В поэме «Исаак и Авраам» все от начала до конца – это фантазии автора на заданную тему. Они не имеют никакого отношения к Библии, кроме названия и факта жертвоприношения.

И СновА жертвА на огне Кричит:

Вот то, что «ИСААК» по-русски значит.

Подчеркнутые буквы образуют слово «Исаак». Их игра завораживает автора. Он обращает внимание на то, что еврейское «Исаак» стало русским «Исак»:

...По-русски Исаак теряет звук.

Ни тень его, ни дух (стрела в излете)

не ропщут против буквы вместо двух...

И Авраам утратил второе «А», и в результате:

...Будто слух

от мозга заслонился стенкой красной

с тех пор, как он утратил гласный звук

и странно изменился шум согласной.

Разве имеет какое-то значение для поэта, что Исак-Исаак изначально Ицхак, а Авраам получил второе «А» от Бога, который тем самым изменил его судьбу, и Сарай, ставшая Сарой, родила ему сына. Бродского больше занимает игра с буквами, со словами. У него свое божество – Язык, диктующий ему строчки. В поэме много красивых образов и метафор, но ни малейшего представления о месте драмы, об ее подоплеке, о природе, на фоне которой она происходила. И в каменной иудейской пустыне, к примеру, возникают в поэме песчаные барханы. Поэту все можно, но при чем тут Библия?

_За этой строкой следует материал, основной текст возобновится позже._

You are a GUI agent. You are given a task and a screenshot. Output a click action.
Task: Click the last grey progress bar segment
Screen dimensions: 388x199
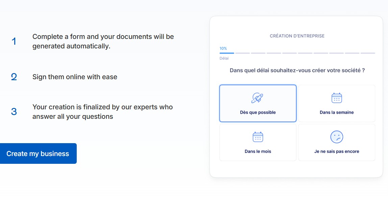pyautogui.click(x=367, y=53)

Есть, мне кажется, более глубокая причина, почему именно жертвоприношение Исаака стало темой поэмы. «...Мне просто нравилась сама история...» Но судьба четырех поколений семьи от Авраама до Иосифа изобилует не менее потрясающими историями. Не исключено, что на подсознательном уровне поэт сам себя ощущал жертвой. Среда отторгала его, как инородное тело, убивала его. В истории с жертвоприношением поэт отразил собственную судьбу. О чем бы ни писал поэт, он всегда пишет о себе.

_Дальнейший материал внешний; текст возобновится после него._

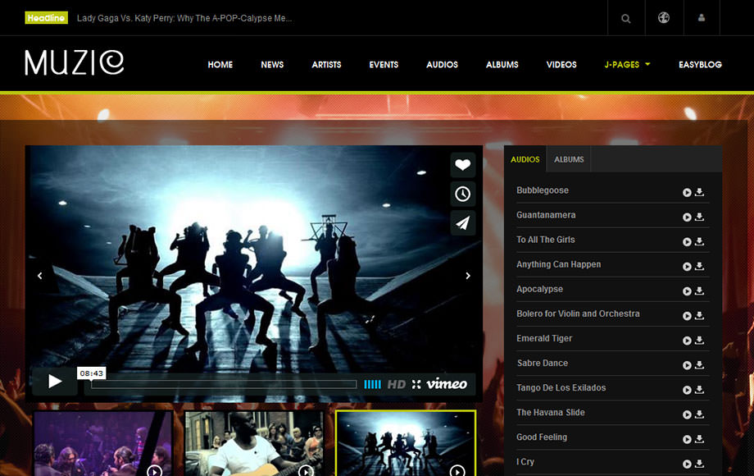
Task: Switch to the Albums tab
Action: tap(569, 159)
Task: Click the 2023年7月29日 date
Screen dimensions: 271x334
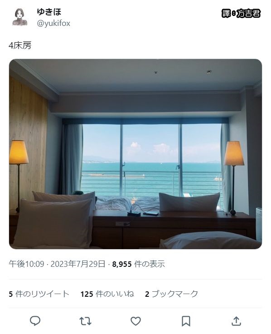Action: 78,264
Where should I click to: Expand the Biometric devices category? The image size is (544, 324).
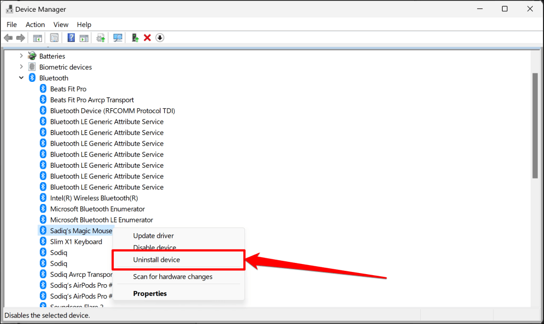pos(21,67)
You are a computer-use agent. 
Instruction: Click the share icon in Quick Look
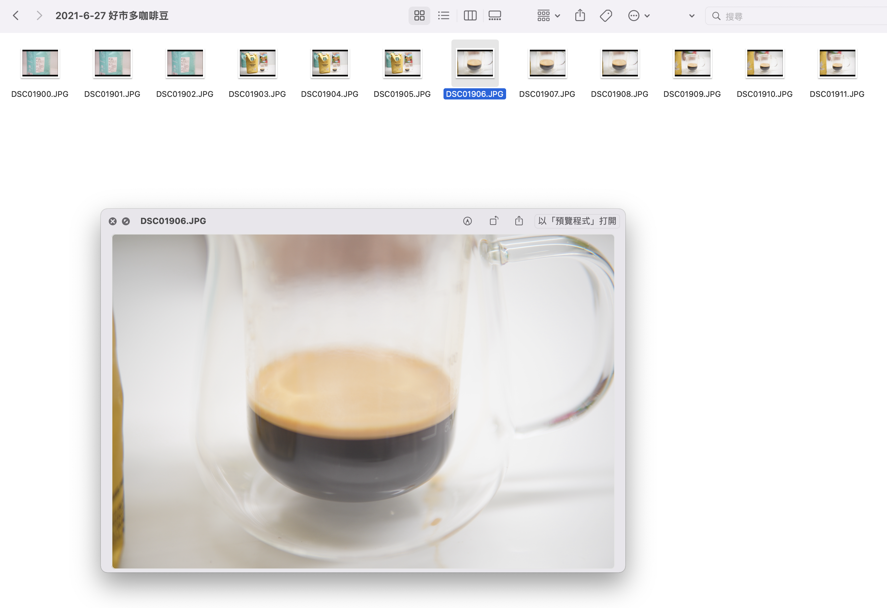pos(519,221)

Почти десять лет спустя Бродский написал «Сретение» – новозаветную историю, посвященную Анне Ахматовой. Вот что он сам сказал о ней в одном из интервью:

«...Я также написал довольно неплохую вещь о Сретении. Знаете о таком празднике? Это о переходе от Старого Завета к Новому Завету. Это первое появление Христа в Библии, когда Мария приносит его в храм. А еще это о первой христианской смерти – святого Симеона. Мне кажется, хорошо получилось».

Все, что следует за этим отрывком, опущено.